本日発売の週刊文春2021年6月10日号に、近鉄グループホールディングスの採用担当者による就活セクハラが掲載、波紋を呼んでいます。

文春オンラインでも概要記事が配信され、6月3日午前にはヤフトピ入りしました。

「厳重な処分を行う」近鉄採用担当者が就活中の女子学生に“不適切行為”(2021年6月2日16時配信)

記事によると、1月のインターンシップ終了後、採用担当者らが参加学生と非公式のオンライン飲み会を開催。この中に、加害者となったX氏と、被害者となった学生A子さんもいました。

オンライン飲み会終盤に就活生とX氏はLINEを交換。いつでも連絡を、となりました。

ところが、A子さんについては、

「最初は就活のアドバイスだけでしたが、二月上旬から『頑張ってるご褒美にご飯に行こうよ』と連絡が来るようになって。最初はかわしていたんですが、エントリーシートの添削をしてくれるというので、その誘いに乗ってしまいました…」

※記事より

その後、ラブホテルに連れていかれ、肉体関係を持ったとのこと。

X氏はホテルを出た翌日以降、A子さんにLINEで口止めやプレッシャーを与えるメッセージを送っています。

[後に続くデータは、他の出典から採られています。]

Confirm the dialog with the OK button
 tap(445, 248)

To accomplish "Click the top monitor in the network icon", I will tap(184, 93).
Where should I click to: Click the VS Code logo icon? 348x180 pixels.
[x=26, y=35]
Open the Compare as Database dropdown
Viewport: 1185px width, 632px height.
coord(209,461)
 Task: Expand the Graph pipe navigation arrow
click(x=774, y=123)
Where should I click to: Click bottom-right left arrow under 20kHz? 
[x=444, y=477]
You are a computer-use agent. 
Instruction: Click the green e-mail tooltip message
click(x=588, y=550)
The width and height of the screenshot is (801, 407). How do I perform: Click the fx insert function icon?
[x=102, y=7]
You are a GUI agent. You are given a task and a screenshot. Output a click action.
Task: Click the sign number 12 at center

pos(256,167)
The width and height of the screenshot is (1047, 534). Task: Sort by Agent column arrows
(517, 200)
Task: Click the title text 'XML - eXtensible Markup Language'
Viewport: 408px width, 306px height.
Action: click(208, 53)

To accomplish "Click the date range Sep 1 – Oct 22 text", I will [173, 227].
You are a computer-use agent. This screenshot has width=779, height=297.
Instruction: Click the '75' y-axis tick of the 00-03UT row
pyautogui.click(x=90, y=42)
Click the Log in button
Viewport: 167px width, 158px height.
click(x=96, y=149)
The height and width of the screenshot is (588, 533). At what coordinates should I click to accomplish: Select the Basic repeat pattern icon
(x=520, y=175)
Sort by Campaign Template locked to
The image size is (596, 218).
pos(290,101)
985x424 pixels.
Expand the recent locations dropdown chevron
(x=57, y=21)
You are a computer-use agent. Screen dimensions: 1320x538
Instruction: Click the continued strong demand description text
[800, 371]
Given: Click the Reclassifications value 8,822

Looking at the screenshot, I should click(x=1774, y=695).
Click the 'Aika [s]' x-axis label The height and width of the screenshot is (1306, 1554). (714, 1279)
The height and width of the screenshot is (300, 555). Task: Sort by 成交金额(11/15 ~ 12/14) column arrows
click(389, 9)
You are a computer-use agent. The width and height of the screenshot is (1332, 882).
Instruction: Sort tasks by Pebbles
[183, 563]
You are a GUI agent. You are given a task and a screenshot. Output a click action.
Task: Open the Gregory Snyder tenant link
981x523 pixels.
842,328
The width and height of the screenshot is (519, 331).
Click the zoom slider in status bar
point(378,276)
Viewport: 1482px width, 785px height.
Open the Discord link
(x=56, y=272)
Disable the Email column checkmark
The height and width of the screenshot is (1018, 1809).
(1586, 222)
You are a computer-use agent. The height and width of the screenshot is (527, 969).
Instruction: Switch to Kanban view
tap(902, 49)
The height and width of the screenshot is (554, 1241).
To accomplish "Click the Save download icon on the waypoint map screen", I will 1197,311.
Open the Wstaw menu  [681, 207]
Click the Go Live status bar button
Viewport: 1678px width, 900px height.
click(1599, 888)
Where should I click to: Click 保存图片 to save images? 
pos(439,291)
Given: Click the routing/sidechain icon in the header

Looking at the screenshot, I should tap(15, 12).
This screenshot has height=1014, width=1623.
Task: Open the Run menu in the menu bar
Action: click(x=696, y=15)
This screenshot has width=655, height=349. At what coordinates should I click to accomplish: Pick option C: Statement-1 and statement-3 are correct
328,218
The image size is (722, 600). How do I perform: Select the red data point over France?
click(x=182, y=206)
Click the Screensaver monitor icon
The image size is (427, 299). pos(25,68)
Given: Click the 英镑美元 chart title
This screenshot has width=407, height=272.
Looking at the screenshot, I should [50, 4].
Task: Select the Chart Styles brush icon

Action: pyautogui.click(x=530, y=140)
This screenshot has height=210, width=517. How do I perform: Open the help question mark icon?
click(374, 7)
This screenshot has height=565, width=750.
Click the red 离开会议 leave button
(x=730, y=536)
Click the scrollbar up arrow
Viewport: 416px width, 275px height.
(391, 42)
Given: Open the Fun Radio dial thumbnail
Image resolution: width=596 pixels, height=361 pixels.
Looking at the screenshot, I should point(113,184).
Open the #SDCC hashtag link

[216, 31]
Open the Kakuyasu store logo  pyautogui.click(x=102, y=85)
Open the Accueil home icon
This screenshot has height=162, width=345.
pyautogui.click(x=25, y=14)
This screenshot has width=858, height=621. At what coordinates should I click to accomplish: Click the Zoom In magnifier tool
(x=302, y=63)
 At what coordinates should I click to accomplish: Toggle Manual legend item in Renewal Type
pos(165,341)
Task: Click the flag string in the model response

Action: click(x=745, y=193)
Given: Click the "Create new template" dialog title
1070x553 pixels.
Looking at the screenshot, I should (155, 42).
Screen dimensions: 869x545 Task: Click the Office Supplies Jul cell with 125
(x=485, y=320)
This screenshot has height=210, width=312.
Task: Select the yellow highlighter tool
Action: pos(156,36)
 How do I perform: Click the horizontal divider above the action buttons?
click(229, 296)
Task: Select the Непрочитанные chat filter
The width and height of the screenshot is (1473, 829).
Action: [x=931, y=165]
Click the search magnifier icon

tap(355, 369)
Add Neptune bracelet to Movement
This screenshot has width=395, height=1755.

A子さんは早期選考に参加するも二次面接で落ちました。その後も、X氏から連絡がきたため、労働局に相談します。

記事では、X氏がA子さんと関係をもったこと、近鉄グループHDの事実確認なども掲載しています。

◆どこからがセクハラだったのか

この事例、流れをまとめるとこうなります。

1:1月にインターンシップ開催

2:インターンシップ終了後、参加学生と採用担当者らが非公式のオンライン飲み会開催

3:オンライン飲み会終盤で就活生らとX氏がLINE交換

4:X氏・A子さんは当初は就活のアドバイス中心

5:2月から何度も食事の誘いが来る/エントリーシート添削もする、とX氏

6:X氏が予約した和食屋に行き、酒に強くないA子さんに対して酒も勧める

7:酔ったA子さんが気づくとタクシーの中で、ラブホテルに連れていかれた。「採用に影響があると思い」(記事・A子さんのコメント)肉体関係を持ってしまった

※文春記事から著者作成

なお、文春記事で近鉄グループHDは、就活生との情報交換について、次のように回答しています。

「当社では社員が業務を行うにあたって、個人携帯のメールやLINE等を使用することを禁止しております。今回、当該社員が、個人のLINEで学生と連絡をとっていた行為は、会社のルールから逸脱した問題のある行為と認識しております」

※文春記事より

この近鉄グループHDのルールを厳密に当てはめれば、3の時点でアウトでしょう。

なお、2の非公式のオンライン飲み会もグレーと言えばグレーです。

ただ、非公式のオンライン飲み会や、あるいはzoomやclubhouseを使った勉強会・質問会などは、インターンシップとは無関係によくある話です。

参加する採用担当者の大半は善意によるものですし、就活生側も気楽に話を聞ける、質問ができる、などのメリットがあります。

4は、就活セクハラ、というよりは、採用担当者の倫理観・公平性はどうなのか、という問題があります。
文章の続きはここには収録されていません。